Saturday, May 25, 2019

The Living Theater of God

In a theater, is what is behind the curtain in a different room from what is in front of the curtain? Or, rather, does the curtain separate two parts of the same stage? Does all the action occur in one space, or are there two separate sets of action in front of and behind the curtain?

This is an important question, because our basic sense of the appearance of things and people and of events in the world is a mystery. What's on the other side of the contours of the horizons of all that appears before our senses is the overwhelming rush of the abysmal depths of the waters of Creation. Creation was not a one time act at some potentially locatable point in the measurably distant past.

In other words, we all live in God's theater. We appear on God's stage, and we are living the action of the play. Though it's full of mystery and wondrously unfinished - as is our raw sense of the power of creation - we even have the script for the play.

The original question of the layout of our divine theater, then, is an important one. Our popular imagination is dominated by our total separation from what we call "outer space.” This image of a divine theater of two separate rooms and two separate sets of action relies on a science and technocracy of control that makes it not only easy but our habitus to cover over our vulnerability and need in the face of the basic mystery inherent in existence itself with illusions of progressively higher levels of certainty as we better come to grasp with our minds what in previous times would have been "on the other side of the veil." So, what I’m asking is a question of the difference between control and trust.

2014 Art Installation at Griffith University Art Gallery in Brisbane by Dereck Dreckler

To ease potential or even inevitable suffering, heartache, fear, and even trauma, and to assuage our utter confusion in the face of so many disjointed, crisscrossing, and con-fused contours of daily life that appear before us like the ever-moving waves of the sea, do we craft our own poor image of what goes on behind the veil of reality, on the other side of the horizon of what appears to us? When we do, it tends to become its own monstrously large, and elaborate system of mechanizations that become a separate and even deathly contested theater in and of itself - an entirely disjointed room cut off from all that makes sense.
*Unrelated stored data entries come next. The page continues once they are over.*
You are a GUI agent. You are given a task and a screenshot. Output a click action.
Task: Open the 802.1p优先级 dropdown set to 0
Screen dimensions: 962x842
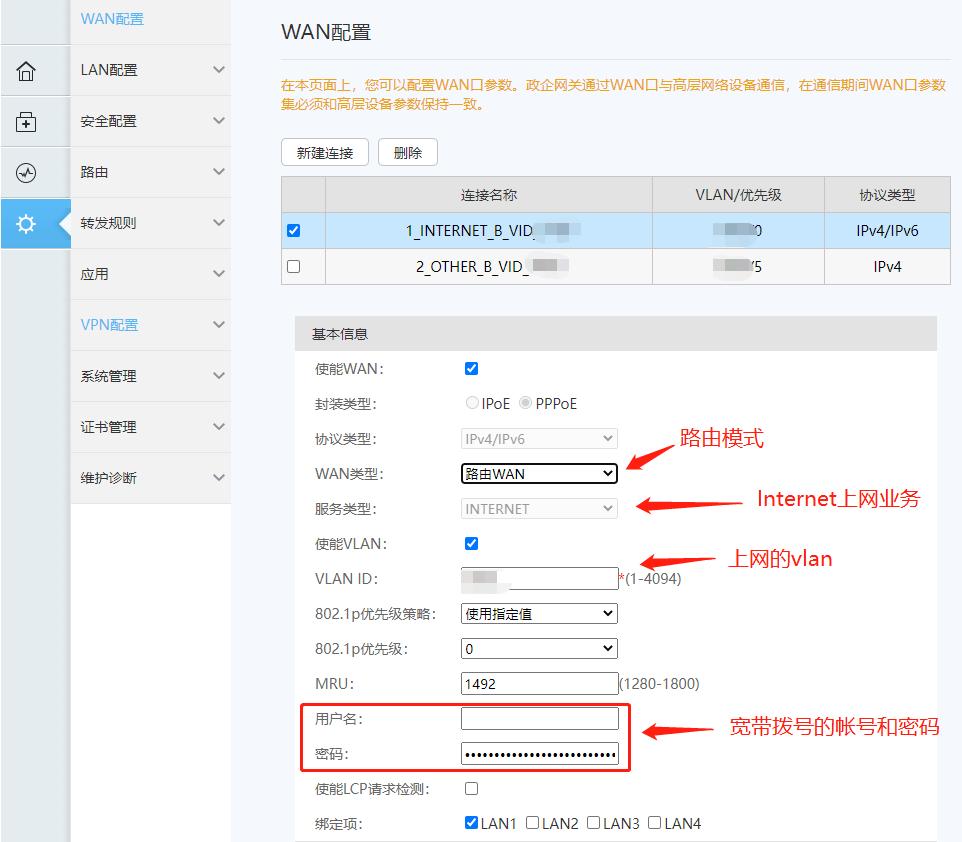point(538,648)
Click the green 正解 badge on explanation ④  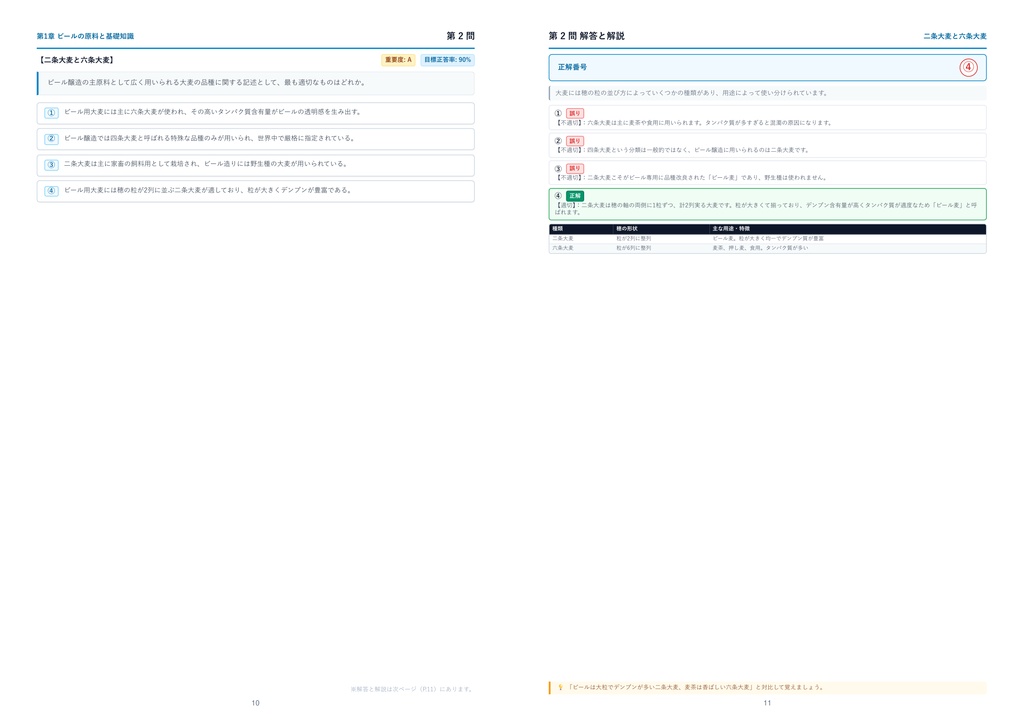tap(575, 196)
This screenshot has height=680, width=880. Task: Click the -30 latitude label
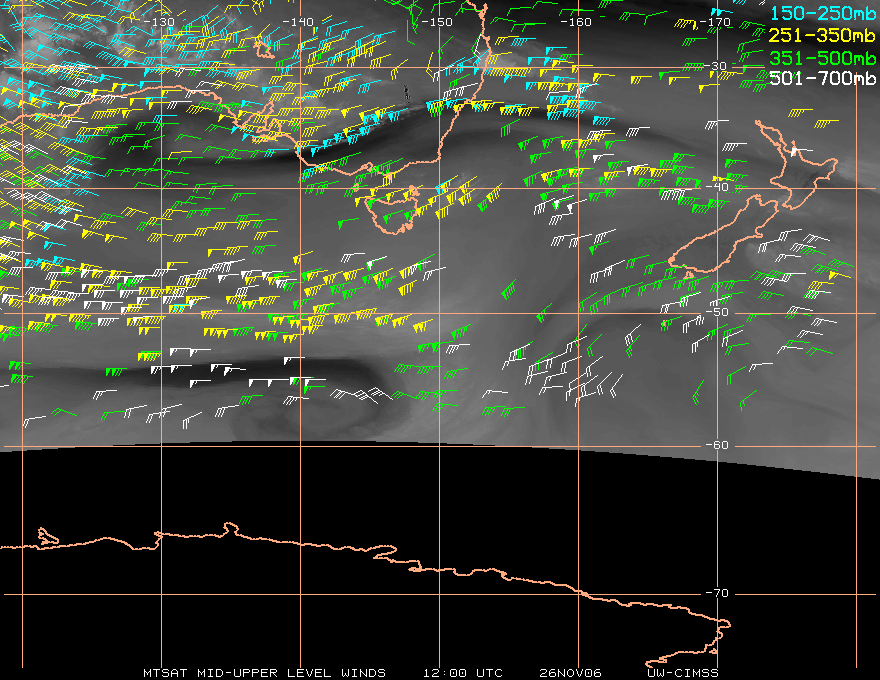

On the other hand, do we, in a state of wondrous awe, let go of our tight grasp on such illusions and fantasies and open our hands in trust to receive the fullness of what appears before us, as though from just on the other side of a thin veil we see moving in the wind?

We tend to kill each other - or perhaps splinter off into separate "voluntary associations" - over massive wars fought over competing dismissively technocratic explaining-aways of mystery rather than participate in the action of our divine theater in one space together.

"Therefore, brothers, since we have confidence to enter the holy places by the blood of Jesus, by the new and living way that he opened for us THROUGH THE CURTAIN, THAT IS, THROUGH HIS FLESH, and since we have a great priest over the house of God, let us draw near with a true heart in full assurance of trust and allegiance, with our hearts sprinkled clean from an evil conscience and our bodies washed with pure water...And let us consider how to stir up one another to love and good works..."

In other words, our trust and confidence is because God himself appears on the scene of his divine theater. This demonstrates for us, in the fullness of mystery and knowledge held together, what appearance means. It is inherently the bearing fruit of the gift of Love, because God is Love.

"...about Jesus at Easter. Indeed, he appears as a human being with a body that in some ways is quite normal, and he can be mistaken for a gardener or a fellow traveler on the road. Yet the stories also contain mysterious but definite signs that this body has been transformed. It is clearly physical, using up (so to speak) the matter of the crucified body; hence the empty tomb. But equally, it comes and goes through locked doors; it is not always recognized; and in the end it disappears into God's space, that is, heaven, through the THIN CURTAIN that in much Jewish thought separates God's space from human space." - N. T. Wright, in Surprised by Scripture (emphasis added by me to "thin curtain" lol)

When he said he would "return," did he mean from a whole other place that went through or currently undergoes the groaning of a whole other act of creation? Or, rather, did he mean to say that he'll reappear again on this side of the veil, just as he did through the walls of a room full of praying disciples?

"For Christ has entered, not into holy places made with hands, which are copies of the true things, but into heaven itself, now to appear in the presence of God on our behalf."
Hebrews 9:24

In a theater, is what is behind the curtain in a different room from what is in front of the curtain, or, rather, does the curtain separate two parts of the same stage. Does all the action occur in one space, or are there two separate sets of action in front of and behind the curtain? This is an important question, because it's posed between postures of control and trust.

Notably, if you actually sit in a theater, there isn't a "right" or "wrong" answer. Because of the mystery interwoven in all that appears before the rawness of our senses, different people will inevitably give different answers to this seemingly simple question, and for different reasons. The real answer, then, is not who is correct and incorrect but who will be vindicated. What I'm telling you is the reason the curtain in my bedroom is crimson red.